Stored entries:
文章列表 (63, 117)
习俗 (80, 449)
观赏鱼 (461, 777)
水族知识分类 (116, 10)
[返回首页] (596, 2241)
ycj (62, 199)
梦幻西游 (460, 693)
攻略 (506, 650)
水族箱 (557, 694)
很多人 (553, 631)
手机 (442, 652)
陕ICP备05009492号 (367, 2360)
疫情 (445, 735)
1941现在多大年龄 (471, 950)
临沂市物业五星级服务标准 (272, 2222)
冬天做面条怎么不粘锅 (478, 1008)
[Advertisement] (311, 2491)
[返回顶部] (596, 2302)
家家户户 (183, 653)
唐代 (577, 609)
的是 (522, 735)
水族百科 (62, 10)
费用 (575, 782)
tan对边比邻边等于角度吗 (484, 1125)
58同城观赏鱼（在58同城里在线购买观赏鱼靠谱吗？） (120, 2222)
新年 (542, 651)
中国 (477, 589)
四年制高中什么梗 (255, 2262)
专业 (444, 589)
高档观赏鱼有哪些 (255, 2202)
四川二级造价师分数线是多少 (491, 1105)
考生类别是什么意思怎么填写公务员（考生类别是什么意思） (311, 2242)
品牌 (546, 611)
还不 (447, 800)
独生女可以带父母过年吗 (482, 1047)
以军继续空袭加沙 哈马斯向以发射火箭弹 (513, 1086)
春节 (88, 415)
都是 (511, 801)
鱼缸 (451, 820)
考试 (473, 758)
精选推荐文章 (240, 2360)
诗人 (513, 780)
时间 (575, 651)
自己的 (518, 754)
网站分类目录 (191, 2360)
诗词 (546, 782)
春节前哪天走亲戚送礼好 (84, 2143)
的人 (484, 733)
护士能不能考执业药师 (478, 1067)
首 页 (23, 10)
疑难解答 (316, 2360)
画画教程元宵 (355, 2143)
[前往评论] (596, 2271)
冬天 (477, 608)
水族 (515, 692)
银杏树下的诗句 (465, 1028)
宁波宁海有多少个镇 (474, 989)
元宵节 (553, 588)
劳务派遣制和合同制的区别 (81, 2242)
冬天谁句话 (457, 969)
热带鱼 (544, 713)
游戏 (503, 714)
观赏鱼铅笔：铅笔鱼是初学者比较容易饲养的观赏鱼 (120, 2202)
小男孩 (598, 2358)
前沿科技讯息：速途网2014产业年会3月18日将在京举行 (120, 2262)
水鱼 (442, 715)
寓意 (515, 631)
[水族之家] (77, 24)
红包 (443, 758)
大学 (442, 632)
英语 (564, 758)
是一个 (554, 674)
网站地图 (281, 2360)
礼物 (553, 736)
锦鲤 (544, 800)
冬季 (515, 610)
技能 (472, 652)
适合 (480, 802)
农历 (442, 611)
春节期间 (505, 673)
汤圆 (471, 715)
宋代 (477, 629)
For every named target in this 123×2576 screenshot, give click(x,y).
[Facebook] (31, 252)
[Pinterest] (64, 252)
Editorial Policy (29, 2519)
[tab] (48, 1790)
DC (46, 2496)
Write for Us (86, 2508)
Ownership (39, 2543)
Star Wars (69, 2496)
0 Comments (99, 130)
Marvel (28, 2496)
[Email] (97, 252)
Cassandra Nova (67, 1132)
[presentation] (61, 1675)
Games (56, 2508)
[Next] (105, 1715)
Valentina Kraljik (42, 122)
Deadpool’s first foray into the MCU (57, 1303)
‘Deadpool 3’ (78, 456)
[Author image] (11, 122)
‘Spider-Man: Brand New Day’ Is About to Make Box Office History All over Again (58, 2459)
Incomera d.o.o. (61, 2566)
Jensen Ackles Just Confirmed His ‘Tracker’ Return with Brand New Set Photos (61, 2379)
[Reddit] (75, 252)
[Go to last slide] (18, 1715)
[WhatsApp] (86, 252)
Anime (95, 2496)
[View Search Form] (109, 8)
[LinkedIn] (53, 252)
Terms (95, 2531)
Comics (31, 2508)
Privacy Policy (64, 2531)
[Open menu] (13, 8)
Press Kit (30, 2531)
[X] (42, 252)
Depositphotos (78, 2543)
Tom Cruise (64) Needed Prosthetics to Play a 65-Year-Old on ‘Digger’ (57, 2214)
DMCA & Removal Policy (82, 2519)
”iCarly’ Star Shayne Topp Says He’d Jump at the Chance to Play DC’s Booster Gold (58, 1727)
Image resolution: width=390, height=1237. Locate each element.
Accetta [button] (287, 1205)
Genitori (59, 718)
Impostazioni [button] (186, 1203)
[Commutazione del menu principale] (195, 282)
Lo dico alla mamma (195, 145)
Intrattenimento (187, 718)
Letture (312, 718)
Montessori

Required action
Of the entries above, repeat exactly the lines between the line with "水鱼 (442, 715)" and the line with "Marvel (28, 2496)", inclusive, and no others.

Completed task
水鱼 (442, 715)
寓意 (515, 631)
[水族之家] (77, 24)
红包 (443, 758)
大学 (442, 632)
英语 (564, 758)
是一个 (554, 674)
网站地图 (281, 2360)
礼物 (553, 736)
锦鲤 (544, 800)
冬季 (515, 610)
技能 (472, 652)
适合 (480, 802)
农历 (442, 611)
春节期间 (505, 673)
汤圆 (471, 715)
宋代 (477, 629)
For every named target in this 123×2576 screenshot, give click(x,y).
[Facebook] (31, 252)
[Pinterest] (64, 252)
Editorial Policy (29, 2519)
[tab] (48, 1790)
DC (46, 2496)
Write for Us (86, 2508)
Ownership (39, 2543)
Star Wars (69, 2496)
0 Comments (99, 130)
Marvel (28, 2496)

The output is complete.